Where a line in the records below includes "page", pull that line out.
##########
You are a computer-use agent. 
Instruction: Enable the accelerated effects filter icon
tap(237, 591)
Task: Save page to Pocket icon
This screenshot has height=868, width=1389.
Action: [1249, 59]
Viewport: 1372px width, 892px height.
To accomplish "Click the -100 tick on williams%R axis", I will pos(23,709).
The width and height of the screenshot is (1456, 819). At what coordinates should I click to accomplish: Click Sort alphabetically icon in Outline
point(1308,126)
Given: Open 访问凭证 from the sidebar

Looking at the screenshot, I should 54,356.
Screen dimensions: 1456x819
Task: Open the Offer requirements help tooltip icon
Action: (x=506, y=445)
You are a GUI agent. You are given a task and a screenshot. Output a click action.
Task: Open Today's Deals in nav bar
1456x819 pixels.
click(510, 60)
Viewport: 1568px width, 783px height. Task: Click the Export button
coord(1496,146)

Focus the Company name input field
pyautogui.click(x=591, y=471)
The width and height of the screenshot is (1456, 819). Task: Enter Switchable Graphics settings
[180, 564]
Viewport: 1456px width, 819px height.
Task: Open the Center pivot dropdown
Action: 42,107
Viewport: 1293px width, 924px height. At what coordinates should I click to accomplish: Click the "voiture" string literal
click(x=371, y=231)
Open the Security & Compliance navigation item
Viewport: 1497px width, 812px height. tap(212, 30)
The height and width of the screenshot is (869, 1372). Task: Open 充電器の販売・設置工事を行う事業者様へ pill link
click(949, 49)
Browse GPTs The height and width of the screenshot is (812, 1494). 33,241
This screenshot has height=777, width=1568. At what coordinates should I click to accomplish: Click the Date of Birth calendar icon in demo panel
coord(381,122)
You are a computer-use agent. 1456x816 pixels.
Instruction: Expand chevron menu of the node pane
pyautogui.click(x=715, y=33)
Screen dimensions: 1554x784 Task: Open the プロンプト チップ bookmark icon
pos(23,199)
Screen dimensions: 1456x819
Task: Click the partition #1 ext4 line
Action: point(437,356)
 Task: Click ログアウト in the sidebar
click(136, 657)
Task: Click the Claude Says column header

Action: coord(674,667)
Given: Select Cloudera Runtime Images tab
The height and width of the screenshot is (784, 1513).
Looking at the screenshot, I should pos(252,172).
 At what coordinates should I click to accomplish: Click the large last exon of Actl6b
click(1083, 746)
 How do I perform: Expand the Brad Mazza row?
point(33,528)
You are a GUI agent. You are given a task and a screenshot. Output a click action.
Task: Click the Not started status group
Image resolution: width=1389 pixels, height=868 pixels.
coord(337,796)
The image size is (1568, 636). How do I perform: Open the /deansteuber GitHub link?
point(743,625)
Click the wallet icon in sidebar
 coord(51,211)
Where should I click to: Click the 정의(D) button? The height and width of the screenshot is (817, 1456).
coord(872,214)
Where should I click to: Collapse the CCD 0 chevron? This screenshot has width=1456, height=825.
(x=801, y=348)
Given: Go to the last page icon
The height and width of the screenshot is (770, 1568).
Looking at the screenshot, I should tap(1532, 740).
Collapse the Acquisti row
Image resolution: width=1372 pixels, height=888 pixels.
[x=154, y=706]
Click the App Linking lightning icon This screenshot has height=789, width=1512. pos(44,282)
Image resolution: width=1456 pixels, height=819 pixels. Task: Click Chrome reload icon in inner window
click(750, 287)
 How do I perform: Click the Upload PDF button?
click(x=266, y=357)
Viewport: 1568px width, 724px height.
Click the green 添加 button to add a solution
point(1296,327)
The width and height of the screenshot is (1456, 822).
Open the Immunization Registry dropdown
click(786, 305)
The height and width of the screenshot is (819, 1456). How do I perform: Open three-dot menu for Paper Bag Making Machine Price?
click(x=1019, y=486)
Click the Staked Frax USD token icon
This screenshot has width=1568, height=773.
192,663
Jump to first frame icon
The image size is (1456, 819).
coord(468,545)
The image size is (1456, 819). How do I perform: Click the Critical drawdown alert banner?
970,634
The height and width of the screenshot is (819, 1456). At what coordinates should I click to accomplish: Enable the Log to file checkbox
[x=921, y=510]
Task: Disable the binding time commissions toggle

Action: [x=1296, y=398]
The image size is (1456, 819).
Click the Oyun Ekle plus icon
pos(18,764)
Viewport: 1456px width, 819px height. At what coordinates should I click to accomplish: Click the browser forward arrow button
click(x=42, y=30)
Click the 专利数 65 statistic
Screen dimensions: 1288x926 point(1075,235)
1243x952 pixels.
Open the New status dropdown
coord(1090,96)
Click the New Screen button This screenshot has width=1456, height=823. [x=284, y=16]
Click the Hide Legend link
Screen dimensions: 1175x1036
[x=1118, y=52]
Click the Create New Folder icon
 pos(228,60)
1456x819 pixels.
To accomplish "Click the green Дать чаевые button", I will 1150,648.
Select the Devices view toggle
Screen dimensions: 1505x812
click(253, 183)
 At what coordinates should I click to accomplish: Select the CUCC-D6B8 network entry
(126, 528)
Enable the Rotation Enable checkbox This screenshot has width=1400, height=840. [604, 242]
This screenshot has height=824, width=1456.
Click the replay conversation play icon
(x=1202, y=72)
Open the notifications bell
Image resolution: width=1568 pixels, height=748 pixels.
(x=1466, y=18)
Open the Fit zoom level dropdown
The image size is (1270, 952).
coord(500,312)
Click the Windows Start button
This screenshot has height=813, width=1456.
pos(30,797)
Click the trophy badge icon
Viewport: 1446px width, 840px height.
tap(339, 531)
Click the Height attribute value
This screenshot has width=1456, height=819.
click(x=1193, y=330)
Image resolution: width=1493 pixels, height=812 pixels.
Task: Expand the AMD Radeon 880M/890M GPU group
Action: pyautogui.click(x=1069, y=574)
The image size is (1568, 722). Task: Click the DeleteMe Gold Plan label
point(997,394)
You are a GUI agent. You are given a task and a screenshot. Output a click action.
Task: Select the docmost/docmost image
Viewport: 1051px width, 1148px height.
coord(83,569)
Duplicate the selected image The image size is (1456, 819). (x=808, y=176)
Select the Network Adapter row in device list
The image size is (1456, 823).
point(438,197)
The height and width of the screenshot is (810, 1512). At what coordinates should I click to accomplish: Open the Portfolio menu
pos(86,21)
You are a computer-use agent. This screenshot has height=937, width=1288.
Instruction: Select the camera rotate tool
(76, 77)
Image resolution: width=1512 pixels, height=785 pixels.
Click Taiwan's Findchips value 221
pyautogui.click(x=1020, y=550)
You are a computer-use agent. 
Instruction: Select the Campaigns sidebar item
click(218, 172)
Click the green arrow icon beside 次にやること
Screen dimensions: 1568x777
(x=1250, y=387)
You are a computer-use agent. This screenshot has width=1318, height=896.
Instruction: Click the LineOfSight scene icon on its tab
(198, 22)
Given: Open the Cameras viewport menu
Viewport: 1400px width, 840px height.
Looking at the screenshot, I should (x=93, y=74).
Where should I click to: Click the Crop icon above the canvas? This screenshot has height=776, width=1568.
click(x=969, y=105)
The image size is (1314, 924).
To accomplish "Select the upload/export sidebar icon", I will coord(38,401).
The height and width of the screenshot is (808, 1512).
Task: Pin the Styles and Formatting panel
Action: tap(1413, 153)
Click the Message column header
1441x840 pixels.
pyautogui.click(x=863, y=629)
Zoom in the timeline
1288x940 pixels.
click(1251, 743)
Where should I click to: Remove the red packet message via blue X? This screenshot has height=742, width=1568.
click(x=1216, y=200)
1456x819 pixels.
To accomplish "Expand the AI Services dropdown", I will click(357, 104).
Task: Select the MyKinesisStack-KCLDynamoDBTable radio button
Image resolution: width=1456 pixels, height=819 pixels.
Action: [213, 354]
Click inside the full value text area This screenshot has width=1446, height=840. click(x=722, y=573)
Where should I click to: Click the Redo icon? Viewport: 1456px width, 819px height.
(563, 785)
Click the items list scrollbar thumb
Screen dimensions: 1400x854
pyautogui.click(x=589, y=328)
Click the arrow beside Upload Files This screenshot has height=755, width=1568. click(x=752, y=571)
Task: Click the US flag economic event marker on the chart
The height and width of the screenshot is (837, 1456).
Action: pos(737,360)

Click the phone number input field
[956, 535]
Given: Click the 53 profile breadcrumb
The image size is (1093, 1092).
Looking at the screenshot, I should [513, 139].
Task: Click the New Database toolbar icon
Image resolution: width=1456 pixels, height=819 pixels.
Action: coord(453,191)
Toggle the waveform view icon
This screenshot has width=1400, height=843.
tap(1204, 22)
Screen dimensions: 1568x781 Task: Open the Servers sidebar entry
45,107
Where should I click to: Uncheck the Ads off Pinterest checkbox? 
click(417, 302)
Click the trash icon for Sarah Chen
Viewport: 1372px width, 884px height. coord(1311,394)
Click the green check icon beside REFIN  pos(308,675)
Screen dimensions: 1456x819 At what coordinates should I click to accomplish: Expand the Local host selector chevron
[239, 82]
##########
#### Written answer
Task: Save page to Pocket icon
Given: Go to the last page icon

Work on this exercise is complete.